Autonomic symptoms. During the course of PD, the autonomic nervous system will be affected, resulting in gastrointestinal, urogenital, cardiovascular, and thermoregulatory problems.57

  • Gastrointestinal dysfunction. Gastrointestinal disturbances include constipation, swallowing difficulties, and gastric emptying disorders.57 Constipation can be managed with exercise, a high-fiber diet, proper fluid intake, and preventive use of laxatives and stimulants.58 Gastroparesis or delayed gastric evacuation can affect the dispersion and absorption of PD drugs, but treatment options require more research. Domperidone7 and nizatidine may be helpful.58 Smaller, more frequent meals and exercise may also be helpful. Sialorrhea, or drooling, is particularly bothersome to patients. Anticholinergic medications, glycopyrrolate, and botulinum toxin injections are treatment options.58
  • Urogenital symptoms. Urogenital symptoms can involve the bladder, such as increased frequency and urgency of urination, and sexual dysfunction, such as erectile dysfunction.57 Overactive bladder symptoms can be managed with antimuscarinics, although these drugs may exacerbate constipation.59 Excluding other causes of urinary dysfunction is critical.7 Avoiding alcohol and caffeine may aid urinary problems, and nocturia may be improved by avoiding fluids at least 4 hours before bedtime and the use of diuretics in late afternoon.59 Management of sexual dysfunction can include behavioral and pharmacologic options (eg, sildenafil).7,59
  • Cardiovascular symptoms. Orthostatic hypotension is the most common cardiovascular symptom associated with PD and can cause marked disability and lead to falls and injury.57 Symptoms, which can be exacerbated by dehydration, poor muscle tone, and a sedentary lifestyle, include lightheadedness, orthostatic dizziness, weakness, headache, dimmed vision, aching of shoulders, and fainting.
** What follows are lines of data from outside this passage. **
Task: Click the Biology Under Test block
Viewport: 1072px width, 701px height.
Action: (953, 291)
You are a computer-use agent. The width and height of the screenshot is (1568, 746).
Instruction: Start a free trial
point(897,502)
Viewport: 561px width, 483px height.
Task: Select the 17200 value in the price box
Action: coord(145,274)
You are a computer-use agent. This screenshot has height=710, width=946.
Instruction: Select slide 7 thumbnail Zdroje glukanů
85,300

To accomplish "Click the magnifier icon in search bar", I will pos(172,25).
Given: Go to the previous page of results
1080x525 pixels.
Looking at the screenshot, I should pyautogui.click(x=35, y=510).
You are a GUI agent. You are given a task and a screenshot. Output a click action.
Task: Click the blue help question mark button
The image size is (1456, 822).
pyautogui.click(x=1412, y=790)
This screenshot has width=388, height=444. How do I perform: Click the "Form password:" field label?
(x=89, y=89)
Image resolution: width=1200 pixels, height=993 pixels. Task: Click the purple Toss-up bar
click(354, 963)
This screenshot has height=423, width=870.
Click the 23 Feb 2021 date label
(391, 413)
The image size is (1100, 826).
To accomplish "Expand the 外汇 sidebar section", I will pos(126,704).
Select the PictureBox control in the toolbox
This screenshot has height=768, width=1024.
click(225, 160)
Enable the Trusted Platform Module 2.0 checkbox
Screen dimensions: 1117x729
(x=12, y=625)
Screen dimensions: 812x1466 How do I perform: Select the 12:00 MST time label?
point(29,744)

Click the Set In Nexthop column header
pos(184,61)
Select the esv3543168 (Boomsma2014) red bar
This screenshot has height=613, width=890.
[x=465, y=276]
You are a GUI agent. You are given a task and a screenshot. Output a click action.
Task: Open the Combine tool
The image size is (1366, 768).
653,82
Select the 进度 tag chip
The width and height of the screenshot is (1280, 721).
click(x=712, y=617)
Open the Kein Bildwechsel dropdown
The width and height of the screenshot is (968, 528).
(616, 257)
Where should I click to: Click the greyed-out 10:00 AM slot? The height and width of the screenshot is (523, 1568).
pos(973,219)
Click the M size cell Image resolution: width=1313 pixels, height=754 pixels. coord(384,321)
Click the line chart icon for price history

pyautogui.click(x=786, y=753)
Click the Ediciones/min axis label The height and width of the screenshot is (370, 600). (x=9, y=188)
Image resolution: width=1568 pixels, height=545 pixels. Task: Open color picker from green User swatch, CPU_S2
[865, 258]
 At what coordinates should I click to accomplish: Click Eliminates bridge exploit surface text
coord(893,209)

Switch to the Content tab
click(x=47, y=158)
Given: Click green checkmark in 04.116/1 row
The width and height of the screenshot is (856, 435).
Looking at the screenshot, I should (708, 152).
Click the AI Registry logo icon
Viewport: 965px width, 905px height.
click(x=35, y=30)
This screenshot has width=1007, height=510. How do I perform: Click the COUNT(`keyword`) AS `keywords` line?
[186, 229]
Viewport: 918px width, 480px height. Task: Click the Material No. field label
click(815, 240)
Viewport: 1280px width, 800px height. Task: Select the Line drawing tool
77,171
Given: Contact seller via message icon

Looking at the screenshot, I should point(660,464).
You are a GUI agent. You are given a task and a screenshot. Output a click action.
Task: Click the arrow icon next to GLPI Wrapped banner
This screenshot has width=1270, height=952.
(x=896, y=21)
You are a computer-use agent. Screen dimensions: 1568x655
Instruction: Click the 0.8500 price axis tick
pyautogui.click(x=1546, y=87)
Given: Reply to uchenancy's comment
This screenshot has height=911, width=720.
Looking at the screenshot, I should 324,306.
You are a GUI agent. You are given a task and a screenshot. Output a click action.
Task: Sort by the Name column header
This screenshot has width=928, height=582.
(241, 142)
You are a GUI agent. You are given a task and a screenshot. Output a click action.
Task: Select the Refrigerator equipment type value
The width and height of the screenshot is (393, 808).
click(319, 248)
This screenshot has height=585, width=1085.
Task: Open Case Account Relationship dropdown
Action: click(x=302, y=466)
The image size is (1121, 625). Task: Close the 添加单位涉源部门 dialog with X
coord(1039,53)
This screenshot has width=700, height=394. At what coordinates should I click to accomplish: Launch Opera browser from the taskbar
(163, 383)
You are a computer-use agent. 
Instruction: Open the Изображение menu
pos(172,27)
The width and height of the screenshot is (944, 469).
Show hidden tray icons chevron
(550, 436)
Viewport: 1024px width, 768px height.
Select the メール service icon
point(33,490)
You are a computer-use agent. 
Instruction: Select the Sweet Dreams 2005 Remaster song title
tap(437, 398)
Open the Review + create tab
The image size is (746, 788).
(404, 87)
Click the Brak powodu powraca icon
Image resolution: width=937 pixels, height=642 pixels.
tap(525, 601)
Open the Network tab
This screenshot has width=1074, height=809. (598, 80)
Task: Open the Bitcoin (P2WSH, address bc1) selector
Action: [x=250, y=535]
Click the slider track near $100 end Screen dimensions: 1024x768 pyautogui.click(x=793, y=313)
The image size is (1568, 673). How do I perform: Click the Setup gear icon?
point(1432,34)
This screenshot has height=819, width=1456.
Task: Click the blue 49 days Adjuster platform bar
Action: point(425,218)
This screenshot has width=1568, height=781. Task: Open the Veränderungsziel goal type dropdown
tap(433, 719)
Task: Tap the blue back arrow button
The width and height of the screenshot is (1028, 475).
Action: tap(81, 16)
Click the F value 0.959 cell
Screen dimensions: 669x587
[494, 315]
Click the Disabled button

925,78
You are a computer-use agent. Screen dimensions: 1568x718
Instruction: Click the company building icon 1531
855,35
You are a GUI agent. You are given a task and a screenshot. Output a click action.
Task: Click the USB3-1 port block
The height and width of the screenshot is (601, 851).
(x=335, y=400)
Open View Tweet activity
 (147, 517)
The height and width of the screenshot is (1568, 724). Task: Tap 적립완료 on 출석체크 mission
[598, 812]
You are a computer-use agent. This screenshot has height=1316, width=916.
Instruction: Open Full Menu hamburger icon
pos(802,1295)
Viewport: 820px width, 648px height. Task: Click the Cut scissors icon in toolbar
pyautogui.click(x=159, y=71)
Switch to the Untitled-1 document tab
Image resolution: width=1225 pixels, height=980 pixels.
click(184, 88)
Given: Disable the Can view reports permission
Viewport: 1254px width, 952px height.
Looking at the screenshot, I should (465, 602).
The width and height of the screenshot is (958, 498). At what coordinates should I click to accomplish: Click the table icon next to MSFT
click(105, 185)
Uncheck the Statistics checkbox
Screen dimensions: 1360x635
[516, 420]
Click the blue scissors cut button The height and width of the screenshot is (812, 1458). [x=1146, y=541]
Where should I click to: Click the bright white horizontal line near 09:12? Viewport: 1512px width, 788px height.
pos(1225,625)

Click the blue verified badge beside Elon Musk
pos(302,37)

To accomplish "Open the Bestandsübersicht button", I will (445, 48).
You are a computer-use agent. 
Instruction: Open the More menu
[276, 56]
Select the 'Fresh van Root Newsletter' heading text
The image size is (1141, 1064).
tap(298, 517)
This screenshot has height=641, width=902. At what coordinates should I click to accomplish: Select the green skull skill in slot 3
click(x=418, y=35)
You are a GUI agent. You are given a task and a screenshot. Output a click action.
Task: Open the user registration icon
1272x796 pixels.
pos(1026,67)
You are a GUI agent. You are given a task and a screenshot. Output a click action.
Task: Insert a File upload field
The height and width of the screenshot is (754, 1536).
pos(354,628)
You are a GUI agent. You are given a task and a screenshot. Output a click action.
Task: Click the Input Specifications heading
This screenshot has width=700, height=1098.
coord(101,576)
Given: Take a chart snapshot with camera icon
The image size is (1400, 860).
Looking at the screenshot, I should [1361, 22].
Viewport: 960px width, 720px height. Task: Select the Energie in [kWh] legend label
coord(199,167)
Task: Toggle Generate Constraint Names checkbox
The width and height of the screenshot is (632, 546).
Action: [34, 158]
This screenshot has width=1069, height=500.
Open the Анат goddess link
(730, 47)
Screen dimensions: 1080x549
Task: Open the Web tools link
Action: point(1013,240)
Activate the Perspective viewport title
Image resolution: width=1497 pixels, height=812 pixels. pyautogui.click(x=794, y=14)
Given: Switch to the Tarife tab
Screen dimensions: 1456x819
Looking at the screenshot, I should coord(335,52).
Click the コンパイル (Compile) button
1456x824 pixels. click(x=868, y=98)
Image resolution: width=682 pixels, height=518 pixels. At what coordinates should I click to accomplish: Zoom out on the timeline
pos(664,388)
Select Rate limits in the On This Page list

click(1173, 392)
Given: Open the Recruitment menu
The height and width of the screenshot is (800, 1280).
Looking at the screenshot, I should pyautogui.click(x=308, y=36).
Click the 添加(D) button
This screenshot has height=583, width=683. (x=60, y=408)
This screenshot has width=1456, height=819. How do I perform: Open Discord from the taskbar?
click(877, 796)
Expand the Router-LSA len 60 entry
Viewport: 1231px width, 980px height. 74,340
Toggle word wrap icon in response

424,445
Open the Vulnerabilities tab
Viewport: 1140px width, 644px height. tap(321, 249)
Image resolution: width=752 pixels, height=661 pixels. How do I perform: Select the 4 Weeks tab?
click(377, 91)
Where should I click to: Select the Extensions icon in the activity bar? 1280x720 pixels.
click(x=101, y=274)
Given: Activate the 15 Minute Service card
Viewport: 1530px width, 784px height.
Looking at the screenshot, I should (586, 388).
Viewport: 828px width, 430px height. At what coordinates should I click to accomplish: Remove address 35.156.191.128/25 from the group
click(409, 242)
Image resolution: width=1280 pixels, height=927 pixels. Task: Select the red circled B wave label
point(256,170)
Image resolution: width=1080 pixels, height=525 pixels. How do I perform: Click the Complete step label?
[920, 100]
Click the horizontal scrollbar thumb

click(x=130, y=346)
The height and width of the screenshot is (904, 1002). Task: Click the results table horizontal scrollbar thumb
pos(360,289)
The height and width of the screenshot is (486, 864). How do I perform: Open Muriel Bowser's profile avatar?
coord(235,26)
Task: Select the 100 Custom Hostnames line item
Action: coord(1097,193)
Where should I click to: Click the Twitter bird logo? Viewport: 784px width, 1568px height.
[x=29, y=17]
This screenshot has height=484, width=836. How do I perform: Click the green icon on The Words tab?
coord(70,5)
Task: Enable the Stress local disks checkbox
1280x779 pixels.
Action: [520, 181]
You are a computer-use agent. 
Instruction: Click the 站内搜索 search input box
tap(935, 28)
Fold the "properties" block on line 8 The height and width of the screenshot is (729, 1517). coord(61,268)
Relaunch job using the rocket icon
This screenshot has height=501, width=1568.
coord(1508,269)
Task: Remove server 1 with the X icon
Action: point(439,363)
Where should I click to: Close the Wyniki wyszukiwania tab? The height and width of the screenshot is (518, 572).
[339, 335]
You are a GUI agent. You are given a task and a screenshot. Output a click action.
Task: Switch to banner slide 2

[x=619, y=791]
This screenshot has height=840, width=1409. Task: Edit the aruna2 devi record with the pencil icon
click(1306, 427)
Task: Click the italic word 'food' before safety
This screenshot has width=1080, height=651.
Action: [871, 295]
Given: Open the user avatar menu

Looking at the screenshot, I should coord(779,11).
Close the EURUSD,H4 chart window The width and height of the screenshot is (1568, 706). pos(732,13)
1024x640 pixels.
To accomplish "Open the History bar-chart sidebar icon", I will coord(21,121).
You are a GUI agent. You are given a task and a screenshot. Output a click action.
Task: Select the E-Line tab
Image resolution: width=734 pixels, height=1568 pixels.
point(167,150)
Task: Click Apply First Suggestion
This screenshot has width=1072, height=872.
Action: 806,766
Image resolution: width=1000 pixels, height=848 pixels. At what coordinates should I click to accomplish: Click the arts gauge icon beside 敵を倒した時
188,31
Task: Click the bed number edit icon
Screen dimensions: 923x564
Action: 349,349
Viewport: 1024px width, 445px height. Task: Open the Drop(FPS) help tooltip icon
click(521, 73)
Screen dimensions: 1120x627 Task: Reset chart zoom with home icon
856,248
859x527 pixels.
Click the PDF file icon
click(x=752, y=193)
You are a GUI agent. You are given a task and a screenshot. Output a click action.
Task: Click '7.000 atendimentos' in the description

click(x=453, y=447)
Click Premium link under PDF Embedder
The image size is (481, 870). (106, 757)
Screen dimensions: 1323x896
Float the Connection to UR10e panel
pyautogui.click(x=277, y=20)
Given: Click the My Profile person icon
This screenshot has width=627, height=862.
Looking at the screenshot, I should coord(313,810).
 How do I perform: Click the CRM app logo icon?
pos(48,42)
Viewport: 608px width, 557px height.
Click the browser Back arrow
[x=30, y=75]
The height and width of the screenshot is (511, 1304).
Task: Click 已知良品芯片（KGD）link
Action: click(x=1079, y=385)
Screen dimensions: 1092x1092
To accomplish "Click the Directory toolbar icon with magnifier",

Initially, management should consist of adequate hydration and salt intake, use of abdominal binders or support stockings, and elevating the head of the bed during sleep.60 If further steps are needed, medications include approved droxidopa.61 Also, fludrocortisone and midodrine have been used.7,60

Neuropsychiatric symptoms. Many patients with PD will experience neuropsychiatric symptoms such as depression, apathy, anxiety, psychosis, cognitive impairment, or dementia.62 These symptoms can fluctuate in the same manner as motor symptoms, greatly diminishing patient independence and quality of life.8 Depression, apathy, and anxiety are common in PD and may precede the motor symptoms in some patients.62

  • Depression. Clinical features of depression in PD are similar to those of patients with primary depression, but patients with PD generally experience less suicidal behavior.63 Evidence to support antidepressant treatment selection is scarce, but antidepressants such as selective serotonin reuptake inhibitors, serotonin-norepinephrine reuptake inhibitors, and tricyclic antidepressants can be used.62 Dopamine agonists that are used to treat the motor symptoms of PD may also help improve mood. Psychotherapy has not been well studied, but some evidence shows efficacy of cognitive-behavioral therapy for depression in PD.64
  • Apathy. Apathy is common in PD and reduces a patient’s desire to engage in treatment, thereby increasing caregiver stress and straining the patient-physician relationship. Apathy can occur alone but frequently overlaps with depression or dementia in patients with PD. Treatment options are limited, and more evidence is needed.65 Available research has suggested reduced apathy with improved control of fluctuations via infusion therapies (subcutaneous apomorphine infusion and levodopa-carbidopa intestinal gel).65 The rotigotine patch and ropinerole also have suggested efficacy in apathy, along with the potential use of rivastigmine.62,66
  • Anxiety. Various anxiety disorders manifest in the PD population; generalized anxiety disorder, panic disorder, and social phobia are most common.62 For many patients, anxiety may accompany medication wearing-off periods, and aggressive treatment of fluctuations may lessen anxiety. Similar to treatments for depression in PD, evidence for anxiety treatments specifically in PD is scarce, but antidepressants may be used; benzodiazepines are usually not routinely recommended due to side effects.62 Nonpharmacologic treatments including counseling, relaxation, or psychotherapy may also be helpful.62
  • Psychosis. More than half of individuals with PD will experience hallucinations.62 Delusions are less common but very bothersome to patients and caregivers.62 These symptoms are associated with increased institutionalization.67 The pathophysiology of psychosis in PD is not fully understood, but intrinsic and extrinsic factors appear to be involved. Degeneration of serotonin neurons with serotonin 2A receptor overactivity has been implicated. The dopaminergic medications used to treat PD may contribute to the pathogenesis of psychotic symptoms; disease-related processes, genetics, and structural and neurochemical abnormalities in the brain are also likely involved.68 Treatment should begin with a thorough evaluation to rule out medication errors and other medical or neurologic disorders (AV 3).69,70 All antipsychotic drugs block postsynaptic D2 receptors and can worsen motor symptoms and should be avoided, but low-dose quetiapine and clozapine may be considered.71 Pimavanserin, a novel antipsychotic that is a highly selective serotonin 2A inverse agonist, has shown efficacy without worsened motor function68 and has been approved for treatment of PD psychosis.72,73 Cholinesterase inhibitors may be used in patients with dementia,74 but a recent trial75 found no preventive effect of donepezil against psychosis.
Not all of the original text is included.